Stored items
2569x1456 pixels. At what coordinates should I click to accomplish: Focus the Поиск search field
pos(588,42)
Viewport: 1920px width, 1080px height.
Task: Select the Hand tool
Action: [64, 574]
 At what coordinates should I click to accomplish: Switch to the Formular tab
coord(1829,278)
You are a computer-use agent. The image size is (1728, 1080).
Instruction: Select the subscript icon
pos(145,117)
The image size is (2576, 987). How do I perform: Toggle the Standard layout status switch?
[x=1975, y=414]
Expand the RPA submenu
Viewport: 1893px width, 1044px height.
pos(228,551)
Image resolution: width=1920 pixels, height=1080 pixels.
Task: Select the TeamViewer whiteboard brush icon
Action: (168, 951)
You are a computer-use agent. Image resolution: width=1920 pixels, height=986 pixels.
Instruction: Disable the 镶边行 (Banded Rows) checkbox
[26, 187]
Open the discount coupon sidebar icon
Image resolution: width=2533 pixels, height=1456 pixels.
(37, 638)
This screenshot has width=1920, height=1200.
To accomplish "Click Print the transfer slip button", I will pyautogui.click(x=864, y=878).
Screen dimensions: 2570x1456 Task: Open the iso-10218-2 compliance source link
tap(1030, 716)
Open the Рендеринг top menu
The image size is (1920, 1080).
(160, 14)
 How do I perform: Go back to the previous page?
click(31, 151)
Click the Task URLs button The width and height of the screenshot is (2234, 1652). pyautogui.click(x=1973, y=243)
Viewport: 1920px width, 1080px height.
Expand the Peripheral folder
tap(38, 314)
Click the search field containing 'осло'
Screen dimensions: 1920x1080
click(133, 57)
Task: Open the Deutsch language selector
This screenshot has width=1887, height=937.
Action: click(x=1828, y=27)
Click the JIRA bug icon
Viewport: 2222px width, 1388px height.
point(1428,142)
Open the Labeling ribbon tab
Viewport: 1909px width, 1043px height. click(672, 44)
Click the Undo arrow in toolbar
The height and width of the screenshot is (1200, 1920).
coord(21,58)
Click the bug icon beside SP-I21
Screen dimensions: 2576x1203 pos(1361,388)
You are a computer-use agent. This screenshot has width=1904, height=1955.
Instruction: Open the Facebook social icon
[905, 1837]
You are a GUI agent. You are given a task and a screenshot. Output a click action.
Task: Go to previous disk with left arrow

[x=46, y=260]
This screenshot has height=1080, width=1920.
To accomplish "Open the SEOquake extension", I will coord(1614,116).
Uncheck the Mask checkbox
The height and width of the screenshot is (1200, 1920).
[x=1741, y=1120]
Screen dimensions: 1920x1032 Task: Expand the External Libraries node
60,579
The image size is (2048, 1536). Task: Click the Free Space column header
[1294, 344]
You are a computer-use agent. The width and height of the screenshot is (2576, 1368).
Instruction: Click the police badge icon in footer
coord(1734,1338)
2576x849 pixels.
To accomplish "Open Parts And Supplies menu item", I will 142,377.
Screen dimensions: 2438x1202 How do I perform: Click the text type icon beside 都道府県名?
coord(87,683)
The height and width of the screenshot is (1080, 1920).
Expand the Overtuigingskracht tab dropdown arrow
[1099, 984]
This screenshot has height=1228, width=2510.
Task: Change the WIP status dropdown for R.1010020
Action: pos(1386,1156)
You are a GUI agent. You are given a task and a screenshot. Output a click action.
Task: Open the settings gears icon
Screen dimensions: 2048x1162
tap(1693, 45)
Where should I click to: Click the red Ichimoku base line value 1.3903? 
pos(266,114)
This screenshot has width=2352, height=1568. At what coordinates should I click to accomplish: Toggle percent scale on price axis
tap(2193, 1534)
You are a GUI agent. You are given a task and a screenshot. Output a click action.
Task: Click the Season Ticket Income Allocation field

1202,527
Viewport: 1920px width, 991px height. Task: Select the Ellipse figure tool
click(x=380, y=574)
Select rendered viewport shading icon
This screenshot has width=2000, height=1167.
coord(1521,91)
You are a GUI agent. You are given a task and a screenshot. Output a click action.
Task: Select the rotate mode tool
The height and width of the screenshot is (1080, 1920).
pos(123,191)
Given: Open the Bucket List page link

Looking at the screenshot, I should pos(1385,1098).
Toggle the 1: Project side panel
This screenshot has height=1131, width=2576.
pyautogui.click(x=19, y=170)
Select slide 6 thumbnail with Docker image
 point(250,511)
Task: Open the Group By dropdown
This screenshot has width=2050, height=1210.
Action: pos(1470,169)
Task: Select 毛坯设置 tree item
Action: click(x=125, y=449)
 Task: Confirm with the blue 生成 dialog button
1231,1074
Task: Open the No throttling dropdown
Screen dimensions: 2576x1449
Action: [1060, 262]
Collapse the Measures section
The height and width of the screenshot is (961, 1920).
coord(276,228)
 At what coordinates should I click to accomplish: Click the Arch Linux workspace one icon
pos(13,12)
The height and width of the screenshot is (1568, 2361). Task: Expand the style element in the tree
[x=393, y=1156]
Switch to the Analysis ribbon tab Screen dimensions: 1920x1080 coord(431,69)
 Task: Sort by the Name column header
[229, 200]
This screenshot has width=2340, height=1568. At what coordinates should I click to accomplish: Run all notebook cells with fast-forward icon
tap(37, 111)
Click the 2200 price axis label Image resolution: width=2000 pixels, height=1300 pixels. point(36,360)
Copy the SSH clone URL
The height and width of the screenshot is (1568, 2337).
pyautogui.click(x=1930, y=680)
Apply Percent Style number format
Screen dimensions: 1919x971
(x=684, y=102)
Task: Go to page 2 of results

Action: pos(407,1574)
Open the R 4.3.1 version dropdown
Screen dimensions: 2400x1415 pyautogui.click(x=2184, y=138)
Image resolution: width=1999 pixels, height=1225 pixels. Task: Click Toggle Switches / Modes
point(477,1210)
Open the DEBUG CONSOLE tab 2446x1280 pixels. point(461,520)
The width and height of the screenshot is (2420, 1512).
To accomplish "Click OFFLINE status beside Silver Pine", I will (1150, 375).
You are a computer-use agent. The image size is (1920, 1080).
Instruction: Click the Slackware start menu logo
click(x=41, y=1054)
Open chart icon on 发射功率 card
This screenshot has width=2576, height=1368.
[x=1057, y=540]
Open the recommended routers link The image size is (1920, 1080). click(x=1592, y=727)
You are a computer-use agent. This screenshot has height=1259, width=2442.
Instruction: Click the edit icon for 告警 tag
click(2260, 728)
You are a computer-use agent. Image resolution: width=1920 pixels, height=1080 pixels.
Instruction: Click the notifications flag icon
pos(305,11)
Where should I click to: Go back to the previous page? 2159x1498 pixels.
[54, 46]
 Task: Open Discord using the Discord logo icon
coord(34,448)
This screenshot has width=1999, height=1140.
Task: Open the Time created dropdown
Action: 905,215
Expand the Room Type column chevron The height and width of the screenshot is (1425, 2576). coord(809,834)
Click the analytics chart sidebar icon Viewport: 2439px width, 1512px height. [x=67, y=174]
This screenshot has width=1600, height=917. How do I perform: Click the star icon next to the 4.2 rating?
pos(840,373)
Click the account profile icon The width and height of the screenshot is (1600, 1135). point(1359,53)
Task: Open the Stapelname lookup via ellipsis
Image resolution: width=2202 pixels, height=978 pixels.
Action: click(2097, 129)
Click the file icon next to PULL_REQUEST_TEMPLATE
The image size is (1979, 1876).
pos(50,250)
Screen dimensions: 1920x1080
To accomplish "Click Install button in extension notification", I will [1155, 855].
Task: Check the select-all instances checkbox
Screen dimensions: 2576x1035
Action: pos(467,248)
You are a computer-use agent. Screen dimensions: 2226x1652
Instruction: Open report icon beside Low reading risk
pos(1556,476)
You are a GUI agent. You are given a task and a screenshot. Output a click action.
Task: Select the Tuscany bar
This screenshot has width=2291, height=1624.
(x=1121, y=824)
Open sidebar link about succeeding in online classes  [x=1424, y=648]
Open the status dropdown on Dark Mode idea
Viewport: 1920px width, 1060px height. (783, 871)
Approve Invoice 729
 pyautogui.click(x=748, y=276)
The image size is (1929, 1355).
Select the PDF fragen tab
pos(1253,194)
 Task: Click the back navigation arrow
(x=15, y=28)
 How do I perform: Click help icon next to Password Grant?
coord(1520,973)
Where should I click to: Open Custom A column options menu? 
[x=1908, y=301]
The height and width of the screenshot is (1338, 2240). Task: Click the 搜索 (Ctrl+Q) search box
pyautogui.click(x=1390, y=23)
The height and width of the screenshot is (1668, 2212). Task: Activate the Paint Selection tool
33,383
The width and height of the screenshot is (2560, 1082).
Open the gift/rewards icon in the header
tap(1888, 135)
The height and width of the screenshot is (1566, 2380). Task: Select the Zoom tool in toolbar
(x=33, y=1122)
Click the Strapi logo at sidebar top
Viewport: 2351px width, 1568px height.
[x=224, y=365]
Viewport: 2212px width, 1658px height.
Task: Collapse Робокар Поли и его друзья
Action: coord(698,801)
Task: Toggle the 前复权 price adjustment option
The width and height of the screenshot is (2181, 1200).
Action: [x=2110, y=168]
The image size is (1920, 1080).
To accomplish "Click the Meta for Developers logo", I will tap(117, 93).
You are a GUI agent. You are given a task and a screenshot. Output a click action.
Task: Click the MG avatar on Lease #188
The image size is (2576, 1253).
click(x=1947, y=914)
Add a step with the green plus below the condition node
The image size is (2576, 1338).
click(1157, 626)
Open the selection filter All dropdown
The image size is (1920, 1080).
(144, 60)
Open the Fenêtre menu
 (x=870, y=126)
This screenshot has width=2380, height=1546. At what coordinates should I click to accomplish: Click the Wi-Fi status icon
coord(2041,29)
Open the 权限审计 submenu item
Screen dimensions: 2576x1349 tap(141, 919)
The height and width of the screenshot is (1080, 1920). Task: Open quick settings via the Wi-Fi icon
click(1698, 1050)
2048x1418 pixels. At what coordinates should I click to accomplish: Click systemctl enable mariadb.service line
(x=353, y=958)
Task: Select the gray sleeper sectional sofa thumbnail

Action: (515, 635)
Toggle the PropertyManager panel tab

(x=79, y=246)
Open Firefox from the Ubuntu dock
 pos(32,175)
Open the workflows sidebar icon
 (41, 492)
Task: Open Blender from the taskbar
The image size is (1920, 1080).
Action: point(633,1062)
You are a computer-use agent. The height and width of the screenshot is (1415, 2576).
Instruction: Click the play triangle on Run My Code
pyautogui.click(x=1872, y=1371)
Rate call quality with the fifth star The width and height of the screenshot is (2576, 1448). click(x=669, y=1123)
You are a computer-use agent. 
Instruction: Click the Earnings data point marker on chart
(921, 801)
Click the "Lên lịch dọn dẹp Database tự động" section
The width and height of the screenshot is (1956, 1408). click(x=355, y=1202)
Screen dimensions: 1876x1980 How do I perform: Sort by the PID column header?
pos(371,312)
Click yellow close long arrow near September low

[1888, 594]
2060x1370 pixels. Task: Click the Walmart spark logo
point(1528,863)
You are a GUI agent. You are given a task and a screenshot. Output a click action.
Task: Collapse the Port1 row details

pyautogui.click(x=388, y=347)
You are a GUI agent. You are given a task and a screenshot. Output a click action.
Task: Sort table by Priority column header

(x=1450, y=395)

* _Exercise goal_: What do the lines above say from the one containing "Expand the Peripheral folder" down to the one containing "Task: Open the Deutsch language selector"? Return them exactly, both end lines included, and only them.

* _Response area_:
Expand the Peripheral folder
tap(38, 314)
Click the search field containing 'осло'
Screen dimensions: 1920x1080
click(133, 57)
Task: Open the Deutsch language selector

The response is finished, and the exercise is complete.